The titers of infectious virus isolated from infected mouse lung tissue were found to be not significantly different among the recombinant viruses. For each virus the titer peaked at 4 days p.i. (Fig. 3C). However, there was a pronounced difference in the ability of the mice to clear the viruses by 6 days p.i. Lung titers of both wt and rNS1-trunc viruses were significantly reduced by 6 days p.i. compared with those at 2 days p.i. However, all of the viruses that caused greater weight loss than wt virus showed lung titers at 6 days p.i. that were virtually indistinguishable from those observed at 2 days p.i.

Histological Analysis of Infected Mouse Lung Tissues.

To examine the pathology of the lungs of infected mice lungs were isolated four days p.i., serial sectioned and stained with hematoxylin and eosin (H&E) or stained for viral antigen. For wt virus, antigen staining showed the presence of virus-infected cells in localized areas of the lung and H&E staining indicated moderate to severe alveolitis (Fig. 4). The rNS1-RSKV, rNS1-ESEV + 7, and rNS1-trunc virus-infected tissues showed a very similar pattern of antigen staining to those of wt virus, but the H&E staining showed only mild alveolitis. H&E staining of rNS1-ESEV, rNS1-EPEV, and rNS1-KSEV virus-infected tissues showed severe alveolitis and hemorrhage, and antigen staining demonstrated a significant increase in viral spread compared with wt virus-infected tissues with the presence of virus-infected cells throughout the entire lung (Fig. 4).

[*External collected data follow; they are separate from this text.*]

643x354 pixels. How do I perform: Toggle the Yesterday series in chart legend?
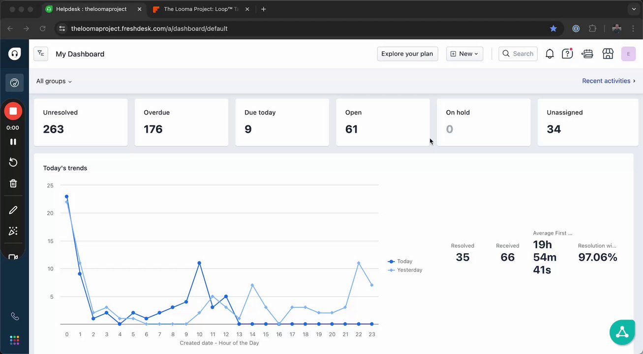[x=405, y=270]
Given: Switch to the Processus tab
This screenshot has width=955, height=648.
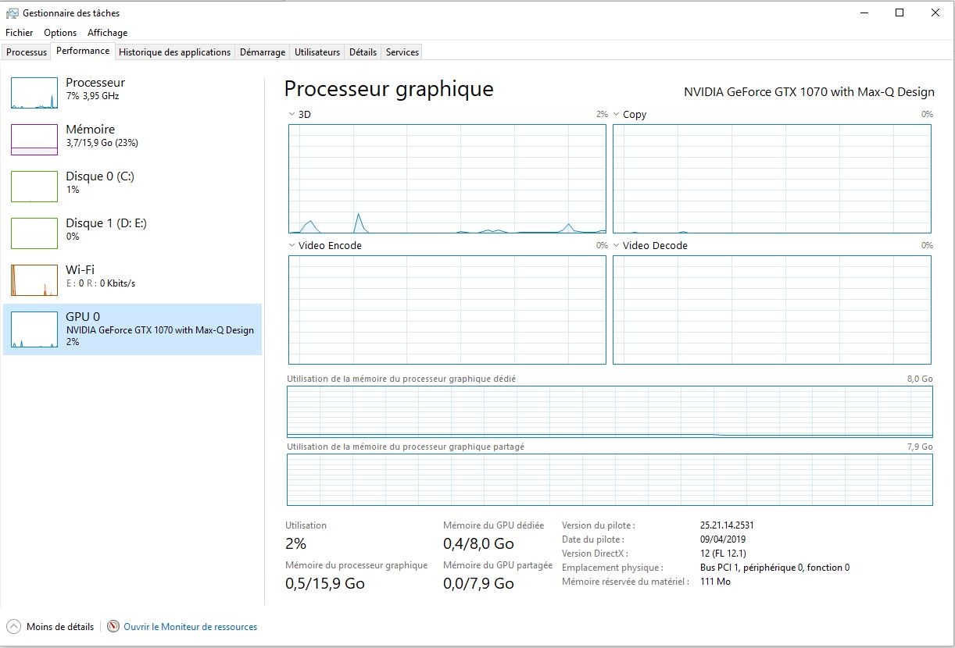Looking at the screenshot, I should [x=27, y=52].
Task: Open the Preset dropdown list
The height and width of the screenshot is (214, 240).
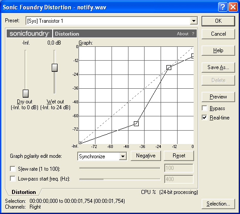Action: click(194, 21)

This increase in viral spread may explain the increased virulence of the viruses containing the avian-like and “1918-like” NS1 C-terminal four amino acid PL sequences.

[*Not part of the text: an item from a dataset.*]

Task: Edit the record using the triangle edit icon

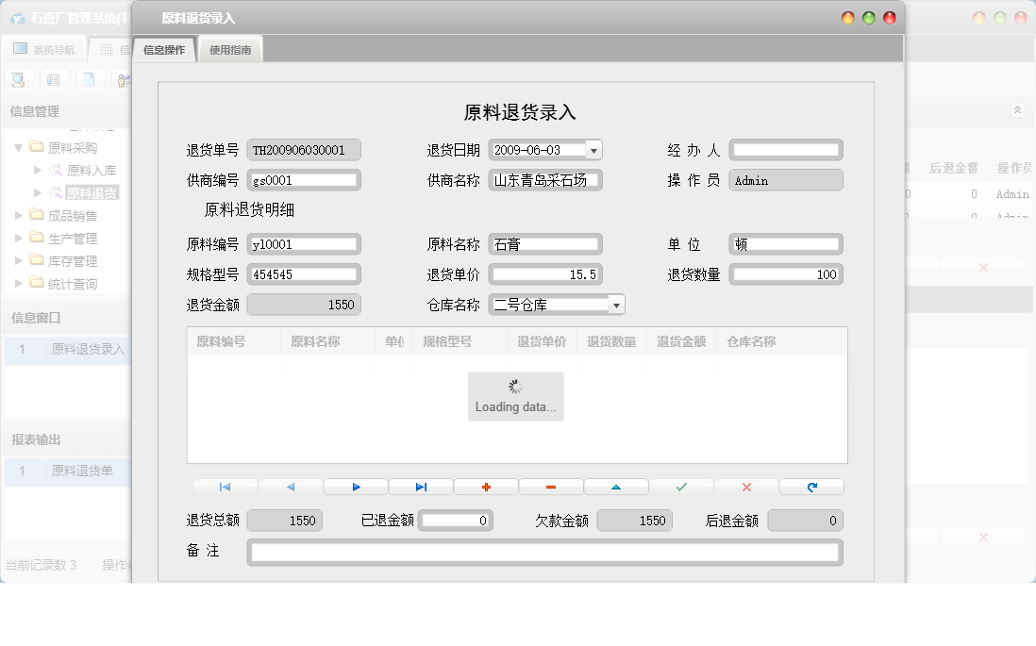Action: [617, 487]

Fig. 4. — Histopathological analysis of infected mouse lung tissue. Wt or mutant rNS1 influenza virus-infected mouse lung samples were preserved in formalin, embedded in paraffin, and sectioned into serial 4-μm sections. Tissues were stained with H&E or antigen-stained by using a goat anti-Udorn polyclonal antiserum. Images were captured at ×20 magnification.

Increased Virulence of Recombinant Viruses Is Not Caused by an Increase in IFN Production.

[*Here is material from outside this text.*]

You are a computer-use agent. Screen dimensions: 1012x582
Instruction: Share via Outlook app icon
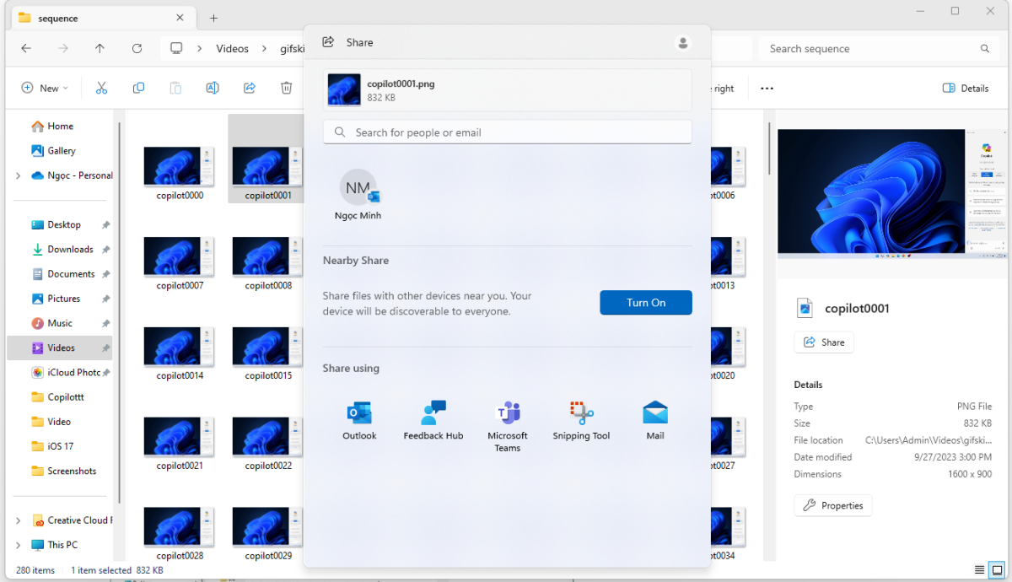(359, 413)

The increased virulence of the rNS1 viruses could be caused by changes in the host cell IFN response. To examine this possibility, A549 cells were either infected with the rNS1 viruses or treated with IFN-β for 6 h, followed by infection with an IFN-sensitive reporter virus, the Newcastle disease virus that expresses green fluorescent protein (NDV-GFP) (33). IFN treatment of cells prevented GFP expression in NDV-GFP-infected cells, whereas in cells infected with the rNS1 viruses high levels of GFP were expressed by 24 h p.i. (SI Fig. 7). These data suggest that high levels of IFN were not produced in the rNS1 virus-infected cells. To extend this observation, the abundance of IFN-α mRNA in recombinant virus-infected MDCK cells was determined by using quantitative PCR (SI Fig. 8). As a test, a number of control viruses were used to validate the assay. rUd-NS1-rna is a mutant influenza virus that contains an R38A mutation that ablates the dsRNA-binding properties of NS1 and reduces its IFN antagonistic property in virus-infected cells (28). As shown in SI Fig. 8, rUd-NS1-rna caused a 4-fold increase in IFN-α mRNA levels over rWSN wt virus and a 12-fold increase over its relative rUd wt. PIV5 VdelC is a mutant paramyxovirus known to induce IFN-β production (34). As shown in SI Fig. 8, in PIV5 VdelC-infected cells, a 10-fold higher level of IFN-α mRNA was found compared with wt PIV5 virus. Sendai virus is a known inducer of IFN and it was found that in Sendai virus-infected cells IFN-α mRNA levels were more than 2-fold higher than in rWSN wt-infected cells (SI Fig. 8). However, IFN-α mRNA levels in cells infected with the rNS1 influenza viruses were equivalent to or reduced compared with those in wt virus-infected cells (SI Fig. 8). When IFN-β mRNA levels were measured by quantitative PCR, similar data were obtained (data not shown). Thus, the available data indicate that the mutant rNS1 viruses do not show increased pathogenicity as a result of changes in the IFN response.

Discussion

Several molecular determinants of influenza virus pathogenicity have been identified, including the nature of the residues found at the HA cleavage-activation site, the residues governing receptor specificity of HA (α2,3 or α2,6 sialic acid), the ability of NA to bind plasminogen, specific amino acid changes in PB2 that alter the rate of RNA synthesis, the presence of the PB1-F2 ORF and the ability of PB1-F2 to induce apoptosis, and the differing ability of NS1 proteins to counteract the IFN system (reviewed in ref. 1).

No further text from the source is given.